GIVEN REQUEST 1: List the three kinds of people that the passage on happiness asks readers to name in its second list.
GIVEN REQUEST 2: Continue the passage on happiness from the point where it stops.

DOCUMENT TEXT:
Your challenge today is to come up with a way that serves you better.
Spend the next 24 hours without talking about your problems and see if this approach makes a difference.
Write down the names of the following:
The three richest people in the world.
The three most recent winners of the Nobel Peace Prize.
The three most recent winners of the Oscar for Best Actress.
Now write down the names of the following:
Three friends who have helped you through a difficult time.
Three people you know who have inspired you.
Three people who have made you feel special.
The people who make a difference in your life are neither the wealthiest ones nor those with the greatest number of awards.
They are individuals who have touched you, those people who have made you feel good about yourself.
Remember this when you are considering what is important in your life. Remember this when you have a chance to reach out to others today.
There is a story of a man who resolutely endured suffering all his life so as to be able to buy a single moment of pure happiness. One day, he bundled all his suffering into a large, heavy bag, slung it over his shoulder and headed to the market. When he tried to trade in his suffering, however, he was told that no exchange rate existed between suffering and happiness. For there is no way to happiness; happiness is the way.
All your deferred gratification doesn't enhance your happiness; it merely postpones it. Plans are useful, but they should be relevant to your present, not just focused on the future. They should aim at making you happy now, not at some unspecified later date.
Remember, the tragedy of life is not that it ends so soon, but that we wait so long for it to begin.
It's a good idea to maintain a record of your past successes, big or small. Now you might think "I don't have any successes to record." In which case, start with the following one: "I made it this far." However traumatic your past may have been, whatever might have been the nature of the problems you faced, you wouldn't be reading this now if you hadn't made it this far. Indeed, the more difficult your life has been in the past, the greater is your triumph in surviving it.
For those who are less self-critical, I would suggest that you make a list of some of the successes you have enjoyed in life, along with the obstacles you have overcome and the occasions on which you lent others a helping hand. Dig deep and you will find many such examples.
Keep this record for tough times, when you need a reminder that life isn't as hopeless as you're imagining it to be. Keep this record for the moments when you feel helpless and not in control and your confidence needs that extra boost. You'll discover that it does make a difference.

SOURCE MATERIAL:
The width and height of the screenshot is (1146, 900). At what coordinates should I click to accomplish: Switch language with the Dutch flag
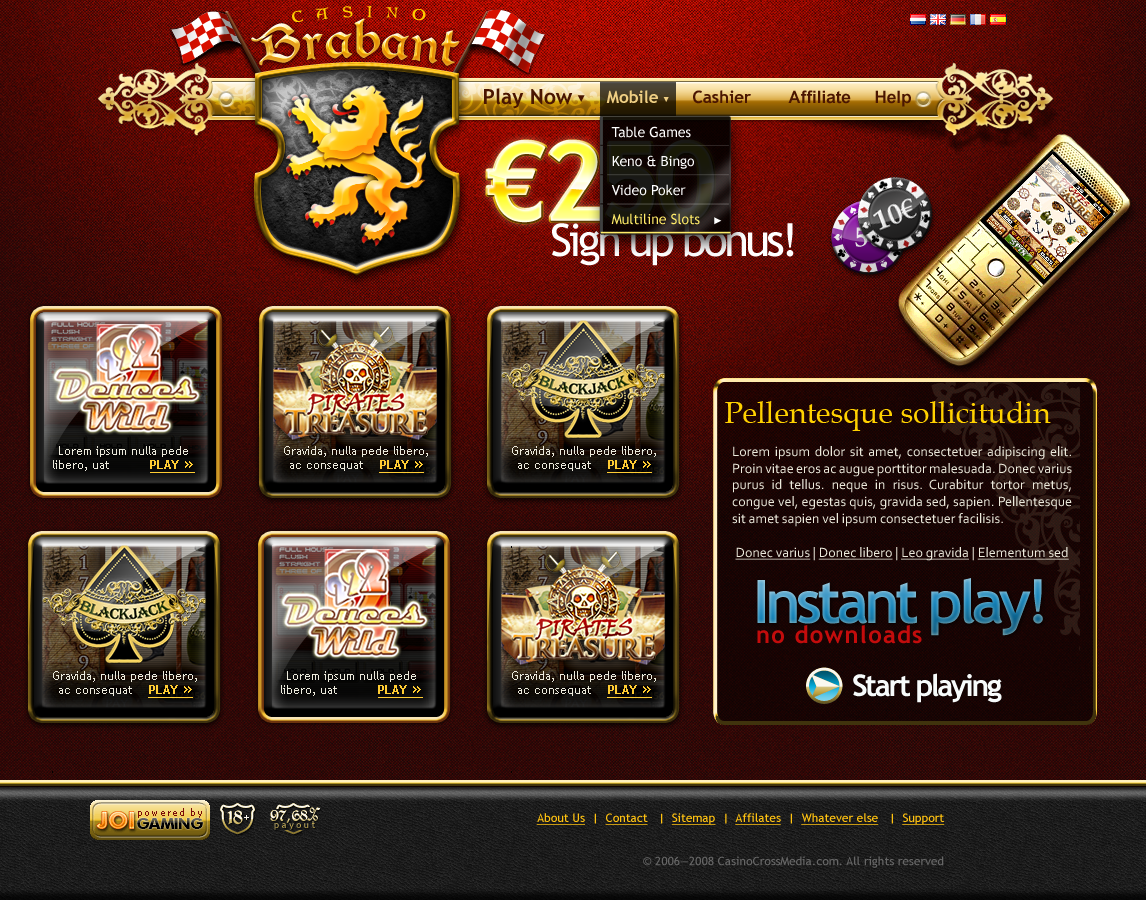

TASK RESPONSE 1:
Three friends who have helped you through a difficult time
Three people you know who have inspired you
Three people who have made you feel special

TASK RESPONSE 2:
A man came upon a cocoon in which a caterpillar was slowly growing into a butterfly. He noticed that a small opening had appeared in the cocoon so he sat and watched the butterfly for several hours as it struggled to force its body out. At one point, it seemed not to be making any progress at all, as if it had gone as far as it could and could go no further.
Observing the butterfly's plight, the man decided to help it on its way out. Taking a pair of scissors, he snipped off what remained of the cocoon, setting the butterfly free. He noticed, however, that it had a swollen body and small, shrivelled wings. The man continued to watch the butterfly, expecting that at any moment, its wings would expand to a size appropriate for supporting its body. He also thought the body would contract in time to accommodate the increased wingspan. Neither happened. On the contrary, the butterfly spent the rest of its life crawling around on the ground, it never was able to fly.
The story illustrates a valuable lesson for us all. It's so difficult to stand back and let those we love struggle to make it and sometimes it's right to reach out and lend a helping hand. But sometimes the struggle is what is needed so the person concerned can grow to be truly themselves and we would be unwise to get involved.
There is a skill involved in knowing whether to intervene or not in a given situation and we develop that by being aware we have a choice and that it's not always the best approach to reach out and help.
Here's a story that holds a lesson for us all. Two friends were walking through the desert. During the journey, they got into an argument that ended with one friend slapping the other. The one who had been slapped was deeply hurt by the other's behaviour, but refused to protest or retaliate. Instead, he remained silent and traced the following words in the sand: "Today, my friend slapped me in the face."
Walking on further, they came to an oasis, where they decided to take a bath. The one who had been slapped got stuck in the mire and would have drowned, had it not been for his friend who ran to save him. Having recovered from the experience, the survivor carved the following words on a stone: "Today, my friend saved my life."
His rescuer asked him, "When I slapped you, you wrote in the sand. Now that I have saved you from drowning, you carve your message on a stone. Can you tell me why?" His friend replied, "When someone hurts us, we should record it in sand so that it gets blown away easily and is soon forgotten. When, on the other hand, someone does us a favour, we should record it in stone, so it will never be erased either from its surface or from our memory."
How do you personally respond to such situations? Do you let go of the hurt and hold on to the memories of the favours people have done you? Do you give equal weight to the injustices done to you, along with the favours? Or do you, perhaps tend to do the reverse of what the friend in the story did. If you do, perhaps, you could change this way of reacting both now and in the future, it's your choice.
Right now you could even let go of something you have been holding on to and replace it with a memory of a past kindnesses.
This could be a book in itself. But here are some thoughts for your consideration:
Trust: Your heart and your mind, when they are in agreement.
Distrust: Those who claims that whatever they believe will work for you as well.
Trust: Whatever does work for you; it's a simple and effective test.
Distrust: Those who say there is something wrong with you and they can fix it.
Trust: Friends who are willing to give you their support more than their advice.
Distrust: All "experts" and systems that claim either to be unique or the best.
January 9: The unresolved past.
I'm not a great advocate of the habit of brooding on the past. The fact remains, however, that we each have a past and it can affect our present lives without us always being aware of it.
Here's a good test: If you find yourself overreacting to harmless situations and easily becoming angry, defensive or frustrated, then it's probably linked to an event in your past.
There are many resources available today to help explore such problems and resolve them. Sometimes, however, mere awareness of the past association is enough to start the healing process.
There's an easy answer to this question. Positive thinking, motivation, determination and resolve don't last forever.
But then neither do eating, sleeping or washing. That's why we need to repeat these activities every day.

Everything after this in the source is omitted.